Mega – Il fondatore di megaupload, Kim Dotcom, torna alla ribalta dopo un anno da dimenticare. Ecco il nuovo sito di sharing.

Mega/ Torna alla ribalta il fondatore di Megaupload, uno dei più grandi siti di sharing del mondo (chiuso per pirateria), Kim Dotcom. Dopo circa 1 anno dal suo arresto e dalla chiusura del sito che aveva mandato nel panico milioni di utenti, Kim è pronto per lanciare il suo nuovo sito, ovvero Mega. “E’ l’anniversario di qualcosa di orribile, ma ora è anche l’anniversario di qualcosa di favoloso”, afferma Kim Dotcom.

È trascorso esattamente 1 anno da quel 20 Gennaio 2012, quando Kim fu arrestato e gli furono sequestrati oltre 5 milioni di dollari.
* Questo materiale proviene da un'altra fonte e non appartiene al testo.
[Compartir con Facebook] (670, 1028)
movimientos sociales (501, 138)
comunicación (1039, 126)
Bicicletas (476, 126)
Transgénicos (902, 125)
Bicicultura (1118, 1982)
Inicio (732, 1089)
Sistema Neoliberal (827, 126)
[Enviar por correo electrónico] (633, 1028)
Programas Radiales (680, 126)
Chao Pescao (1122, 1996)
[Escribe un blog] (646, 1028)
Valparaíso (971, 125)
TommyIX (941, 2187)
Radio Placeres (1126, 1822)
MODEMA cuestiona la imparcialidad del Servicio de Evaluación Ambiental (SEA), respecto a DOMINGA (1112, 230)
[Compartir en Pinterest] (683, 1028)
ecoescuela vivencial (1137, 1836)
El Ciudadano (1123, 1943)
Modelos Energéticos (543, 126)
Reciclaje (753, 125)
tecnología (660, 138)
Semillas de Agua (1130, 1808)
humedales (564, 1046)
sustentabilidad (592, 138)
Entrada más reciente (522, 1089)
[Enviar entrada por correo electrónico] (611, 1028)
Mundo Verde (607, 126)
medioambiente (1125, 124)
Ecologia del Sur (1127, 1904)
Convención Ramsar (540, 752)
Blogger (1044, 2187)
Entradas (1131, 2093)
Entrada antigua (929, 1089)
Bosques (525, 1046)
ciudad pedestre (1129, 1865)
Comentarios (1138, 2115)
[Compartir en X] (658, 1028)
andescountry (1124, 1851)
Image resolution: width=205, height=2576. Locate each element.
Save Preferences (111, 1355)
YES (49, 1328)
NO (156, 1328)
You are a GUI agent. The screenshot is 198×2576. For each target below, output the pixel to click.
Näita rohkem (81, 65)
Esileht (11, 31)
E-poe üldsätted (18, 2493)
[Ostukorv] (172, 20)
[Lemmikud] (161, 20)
Dopo le tante vicende che hanno caratterizzato il processo, Kim è stato rilasciato dopo aver versato un’ingente cauzione e lancia senza timore il suo nuovo sito che ha nominato “Mega“, creato per memorizzare, crittografare e condividere i film sul web. Secondo gli ultimi tabulati sono oltre 500.000 gli utenti che hanno effettuato la registrazione su Mega nelle prime 14 ore di attività

Mega

Mega – Il fondatore di megaupload, Kim Dotcom, torna alla ribalta dopo un anno da dimenticare. Ecco il nuovo sito di sharing

Mega sostanzialmente potrebbe essere il successore di Megaupload, ma in realtà offre maggiori servizi, a partire dai 50 giga di storage gratuito e servizi come Dropbox e Google Drive, e possiede un meccanismo di caricamento dei file molto sofisticato. Kim Dotcom in questa sua nuova creatura ha inserito un sistema di criptaggio e decrittaggio dei dati tale da evitare tutte le problematiche che lo hanno portato alla chiusura istantanea di megaupload.
In pratica le chiavi di decrittazione per i file caricati sono nelle mani degli utenti e non del sistema. Dunque significa che gli amministratori della rete non possono assolutamente vedere quale materiale viene scambiato fra gli utenti e quindi Dotcom non può essere accusato di facilitare alcuna mossa di condivisione illegale.  Ecco il pensiero di Dotcom durante la conferenza stampa :  “il sistema è legale, se qualcuno lo usa illegalmente non è colpa mia, ma sua. Se qualcuno manda qualcosa di illegale in un pacco postale, i colpevoli di questo traffico sono chi spedisce e chi riceve, non certo il servizio postale, che quindi non può essere chiuso”.